## Extrait du document:
• • • • • • •
En France, 10 000 décès par an pour un coût approximatif de 400 000 euros sont recensés. En mars 2017, l'OMS a lancé une initiative pour réduire de 50 % les EIG dans le monde au cours des cinq années suivantes. Ce qui pêche, c'est le système de déclarations du système de santé français. « Les freins viennent de la peur de la sanction », explique Mohamed Benaissa, pharmacien hospitalier au centre hospitalier d'Apt (Vaucluse)*. En témoigne le nombre d'EIG recensés par la Haute Autorité de santé (HAS) dans son rapport de 2019 : 1 600 à 1 800 cas. Autre obstacle, le nombre de publications est faible. Les seules publications dédiées (Eneis) l'ont été en 2004 et 2009. L'étude 2009 donc enregistre 75 000 à 395 000 EIG par an en France dont un tiers est dû aux médicaments et la moitié est évitable. Un espoir d’amélioration repose sur la prochaine étude Eneis 3 dont les résultats ne devraient pas tarder.
• • • • • • •
[Entrées de données recueillies]
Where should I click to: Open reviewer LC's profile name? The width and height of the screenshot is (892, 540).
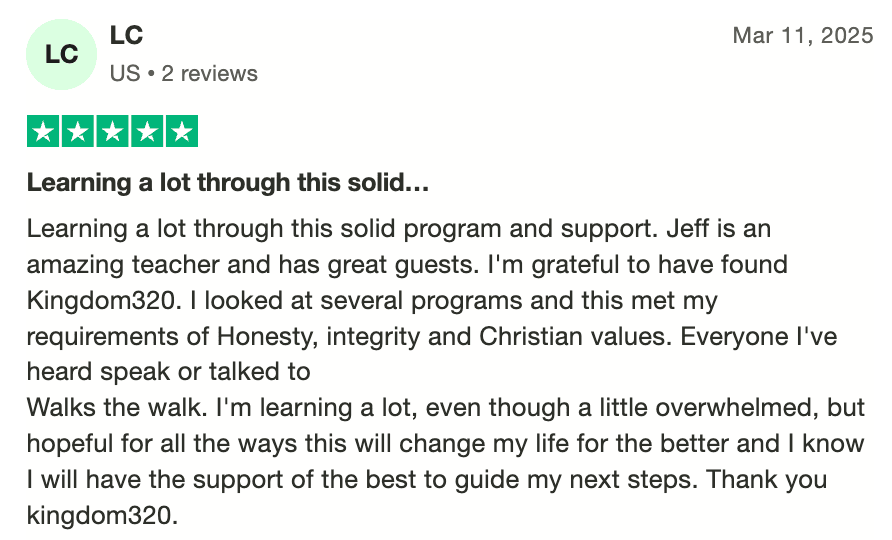tap(127, 36)
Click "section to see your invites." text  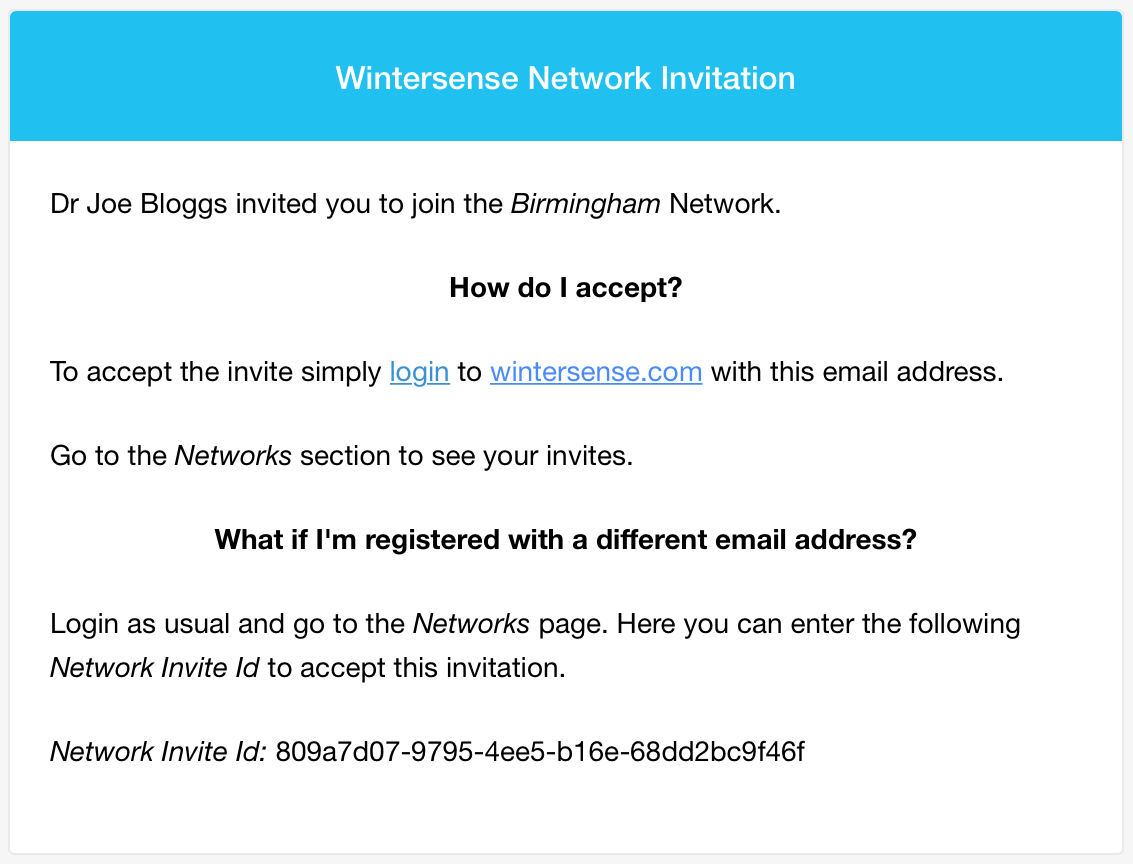[466, 457]
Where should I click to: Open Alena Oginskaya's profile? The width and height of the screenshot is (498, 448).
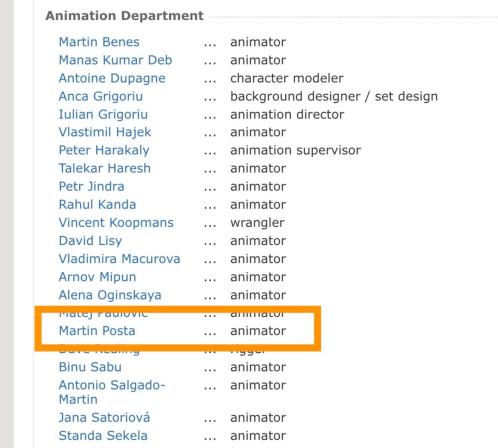(110, 295)
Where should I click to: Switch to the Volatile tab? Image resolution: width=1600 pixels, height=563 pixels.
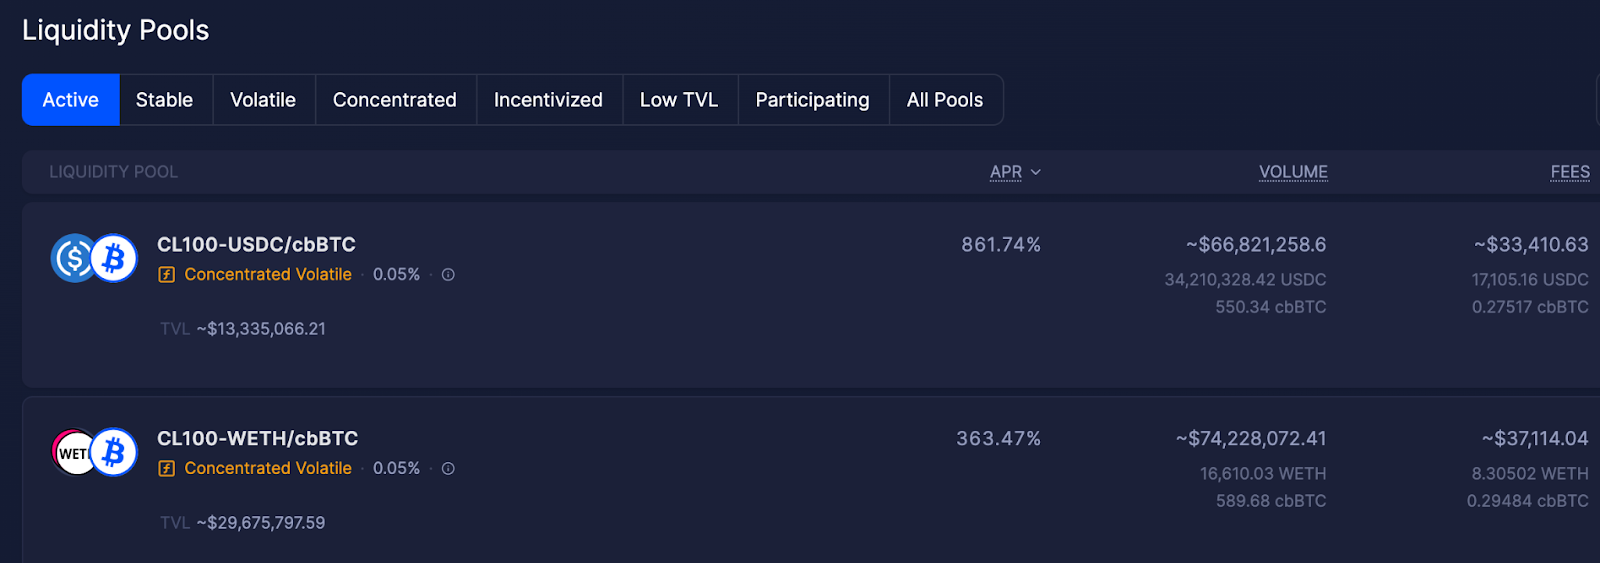pos(263,100)
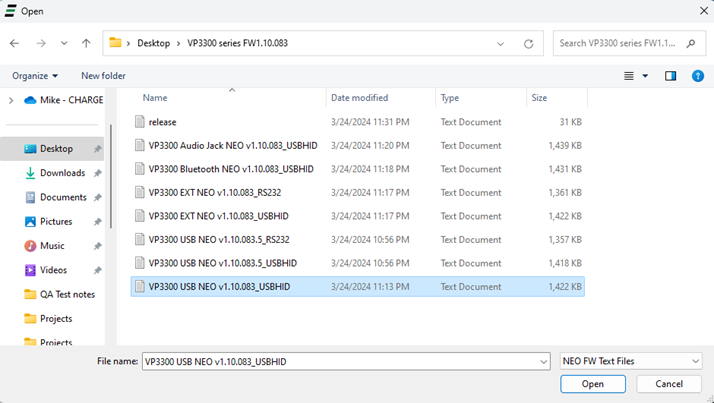Expand the Mike OneDrive tree node
The width and height of the screenshot is (714, 403).
[x=11, y=100]
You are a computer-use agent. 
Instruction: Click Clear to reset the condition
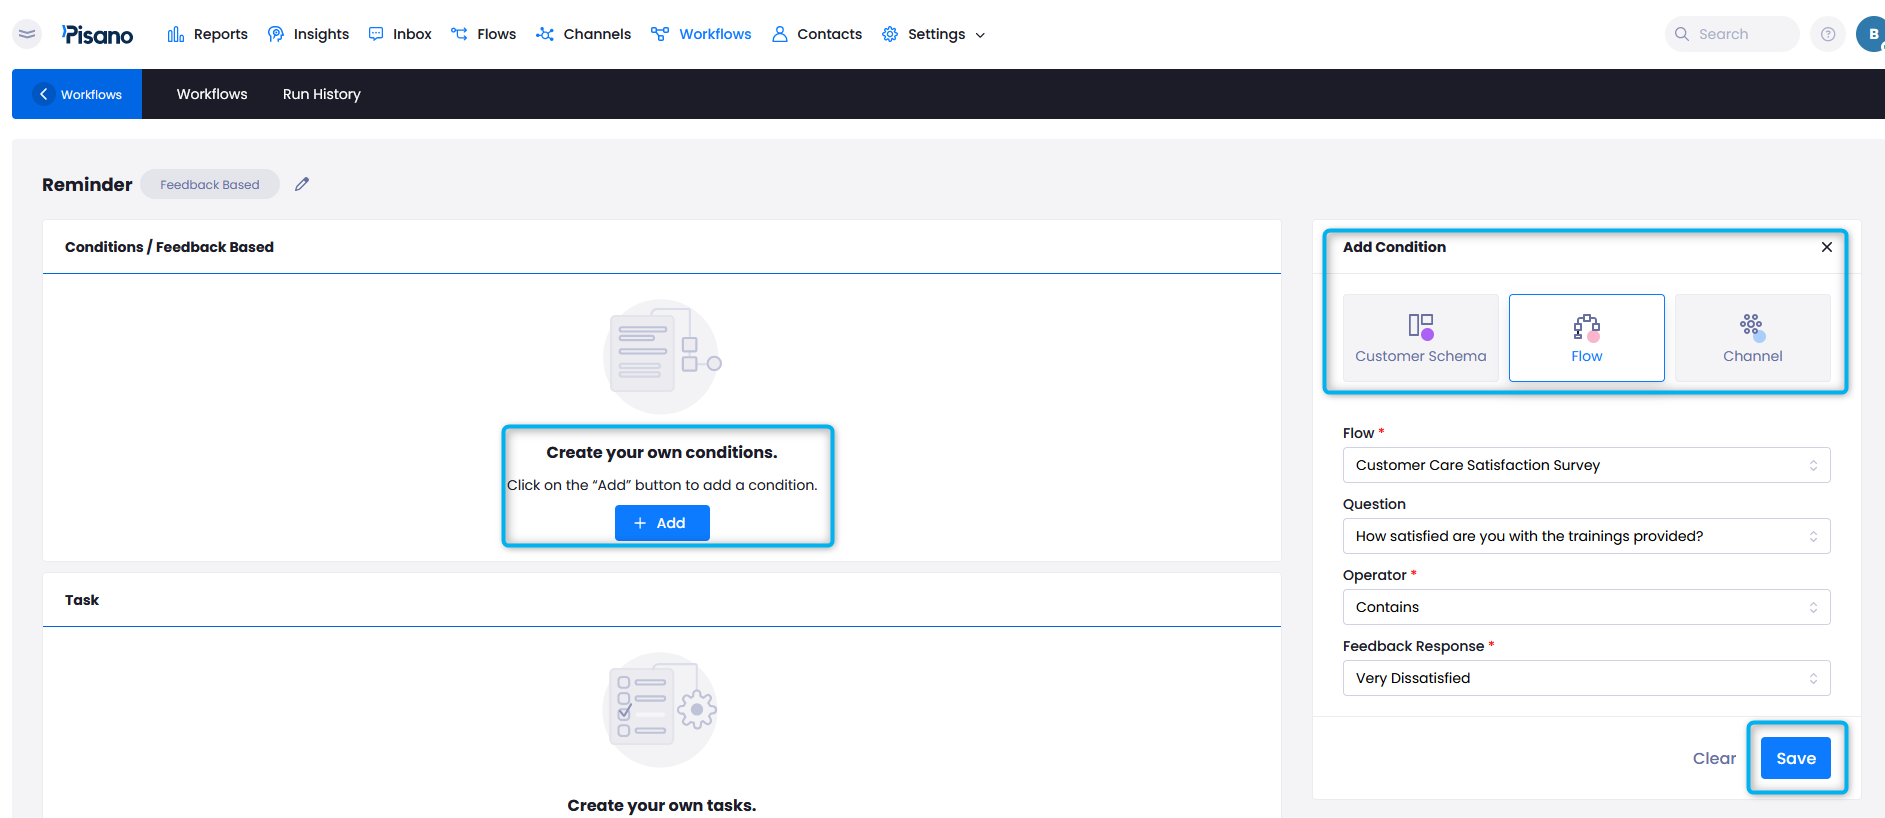(x=1713, y=758)
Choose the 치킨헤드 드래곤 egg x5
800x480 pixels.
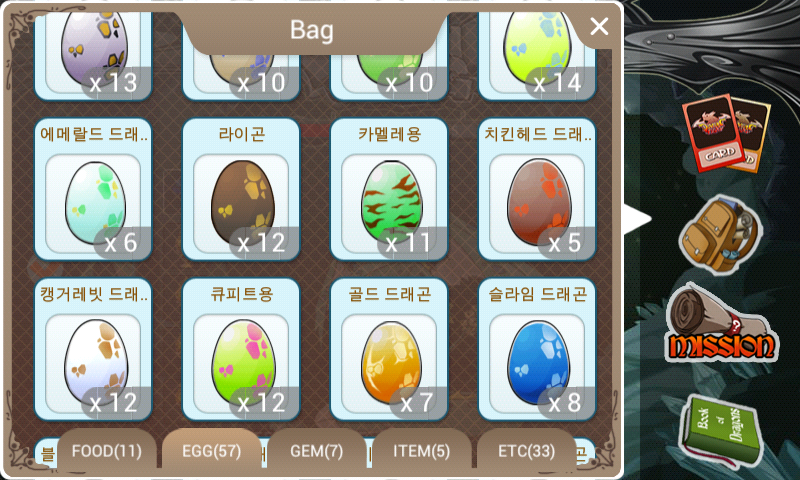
• • • • • • •
Répondez s'il vous plaît aux questions suivantes à l'aide du texte sur les EIG :
1. En quel mois et en quelle année l'OMS a-t-elle lancé son initiative ?
2. Combien de cas d'EIG la HAS a-t-elle recensés dans son rapport de 2019 ?
3. D'après l'étude 2009, quelle part des EIG est due aux médicaments ?

1. En mars 2017.
2. De 1 600 à 1 800 cas.
3. Un tiers.